==== Input ====

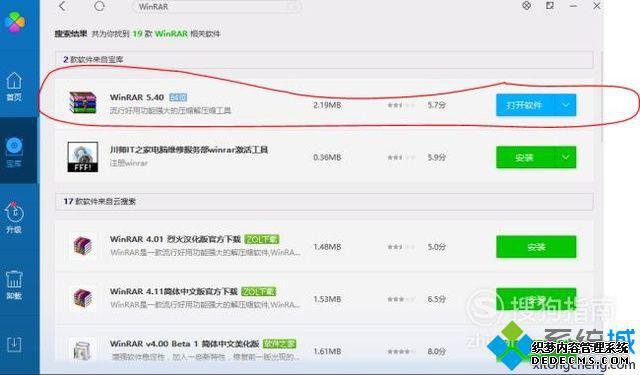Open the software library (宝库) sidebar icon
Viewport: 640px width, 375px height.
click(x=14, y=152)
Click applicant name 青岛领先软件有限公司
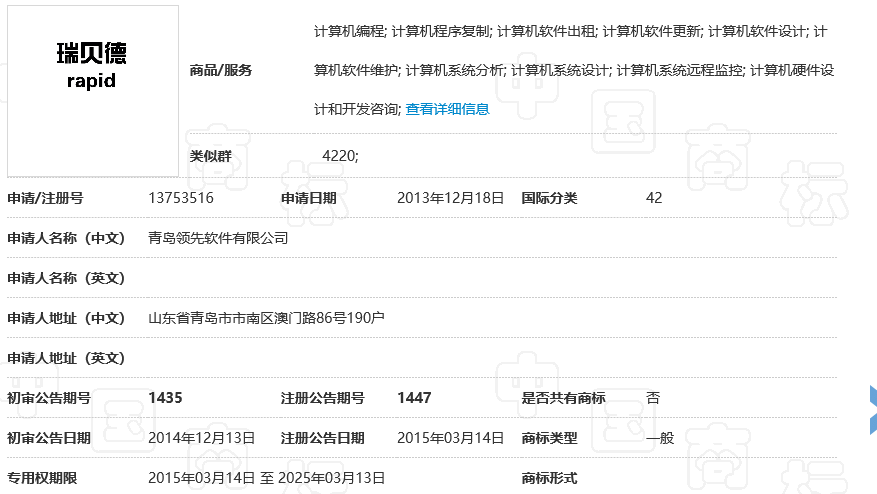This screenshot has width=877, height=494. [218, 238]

====
==== Input ====

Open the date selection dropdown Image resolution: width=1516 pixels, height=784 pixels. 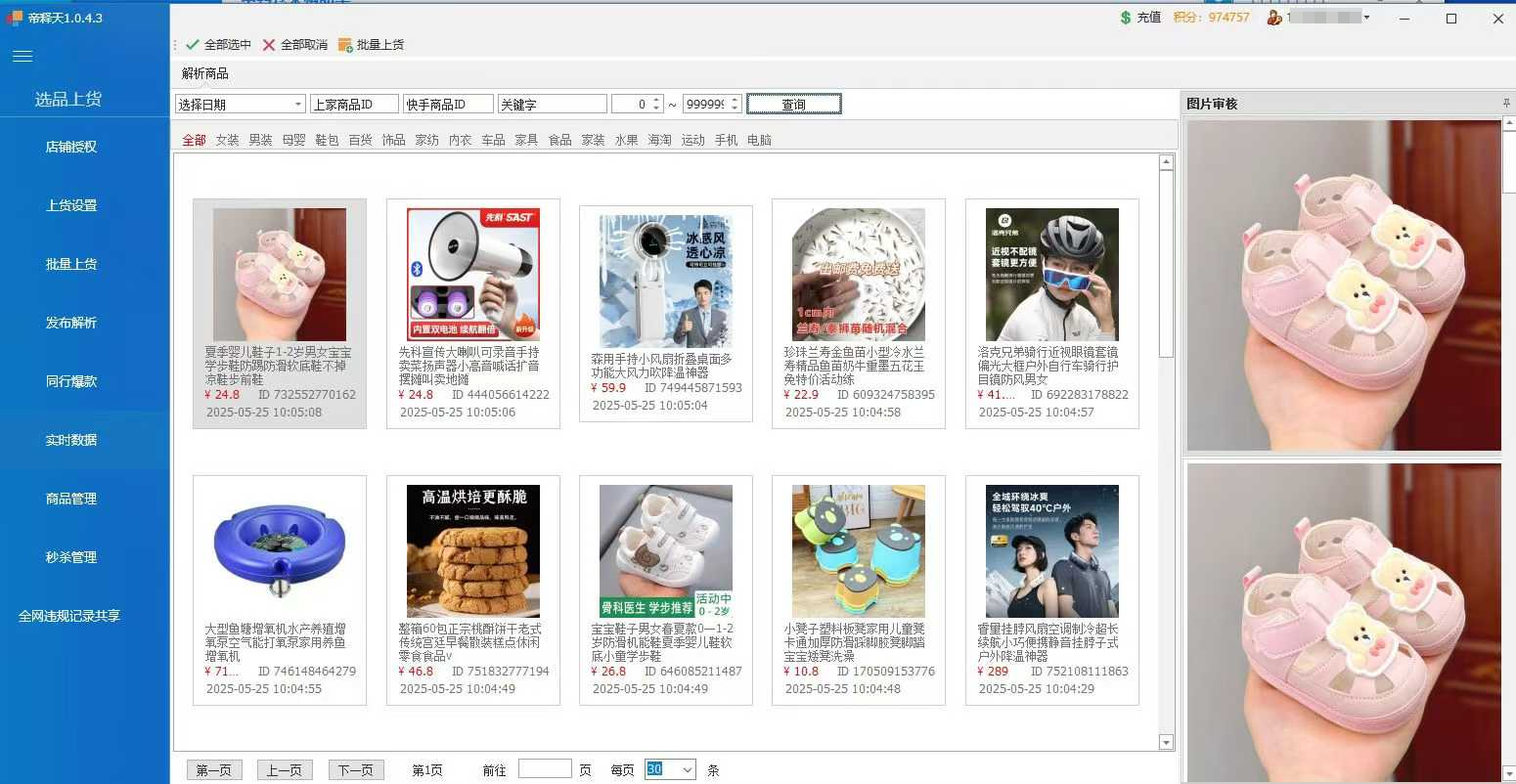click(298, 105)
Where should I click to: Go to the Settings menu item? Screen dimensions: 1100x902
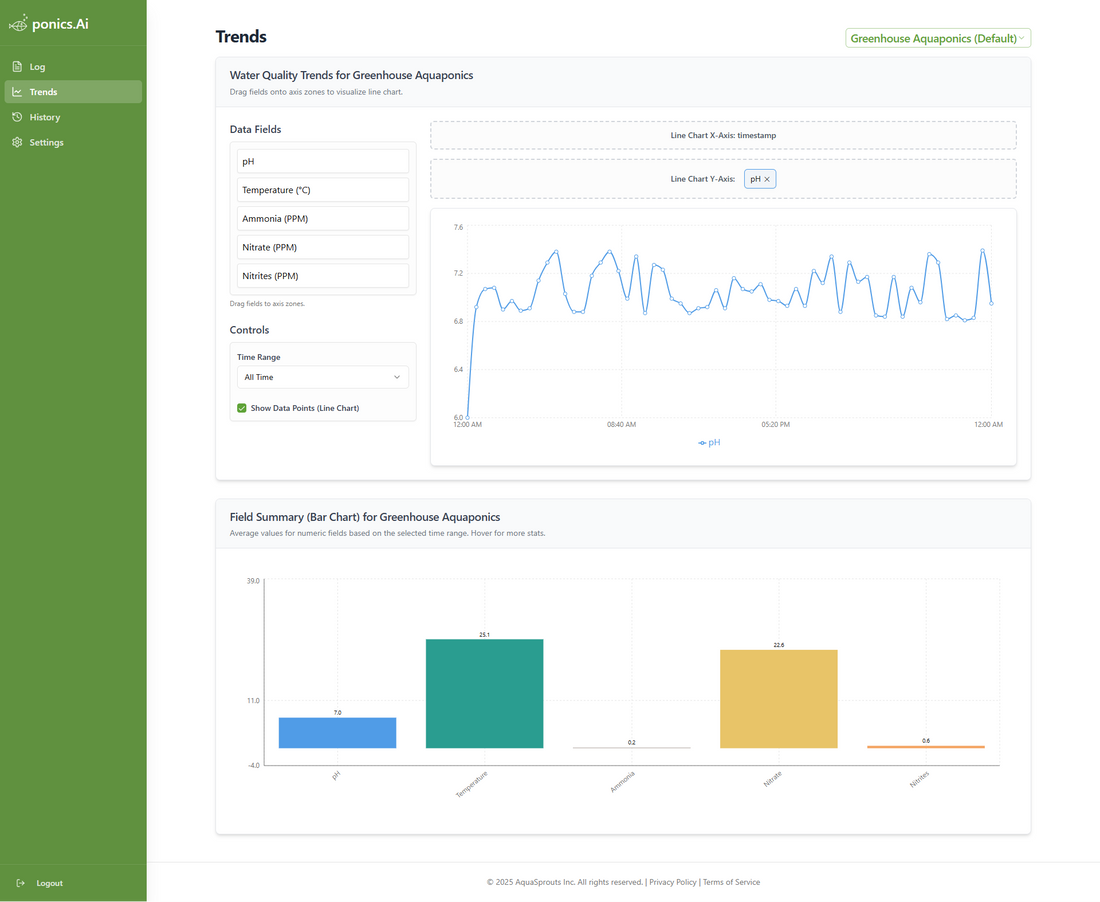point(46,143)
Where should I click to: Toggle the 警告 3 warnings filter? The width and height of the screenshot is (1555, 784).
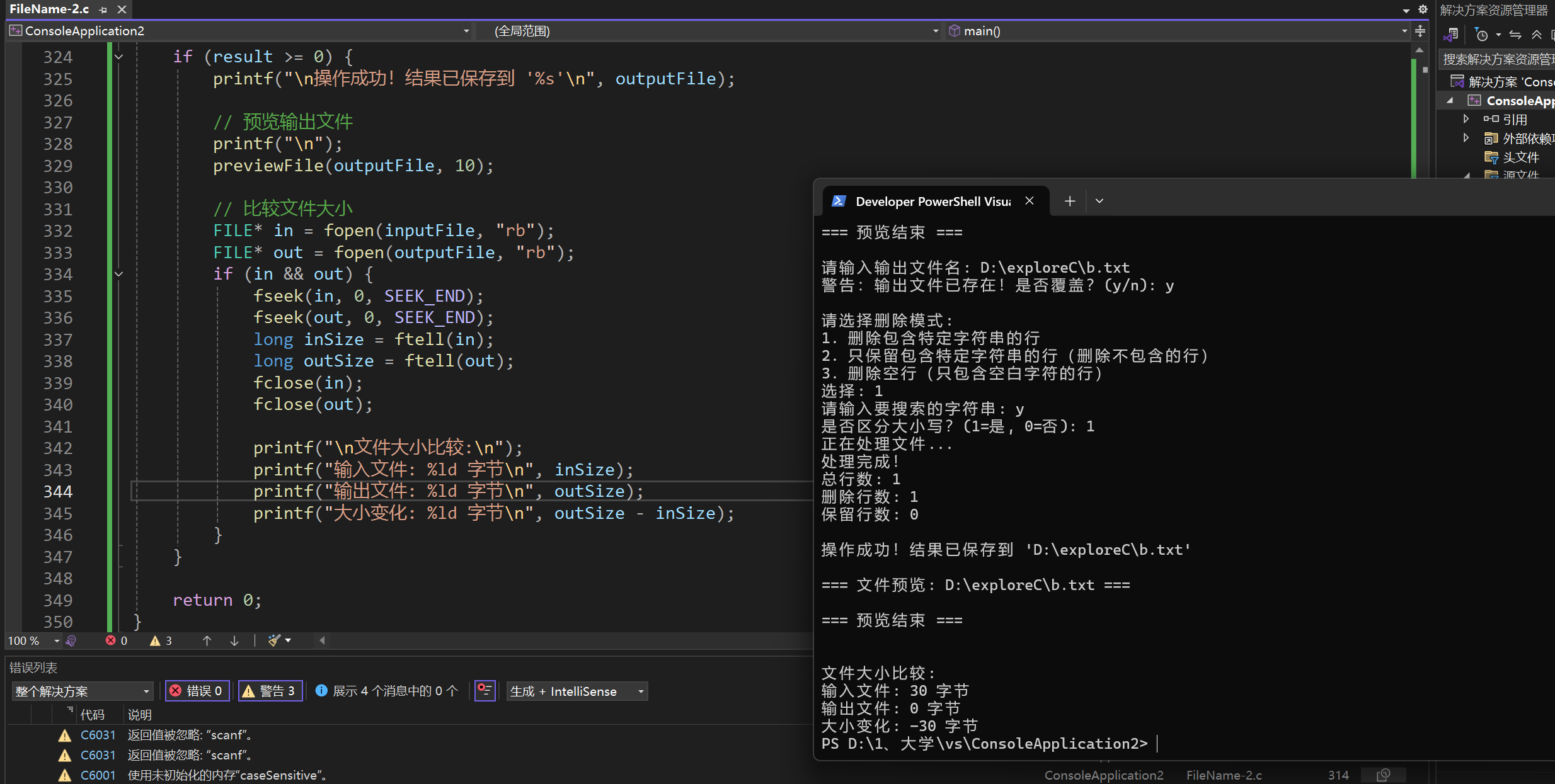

====

To do: In the rows above, copy everything from the line containing "Where should I click to: Go" down to the line containing "Where should I click to: Toggle", changing "Settings" to "Options" and leaving the rest unchanged. Omit the pictures.

Output below:
Where should I click to: Go to the Options menu item? Screen dimensions: 1100x902
point(46,143)
Where should I click to: Toggle the 警告 3 warnings filter? The width and height of the screenshot is (1555, 784).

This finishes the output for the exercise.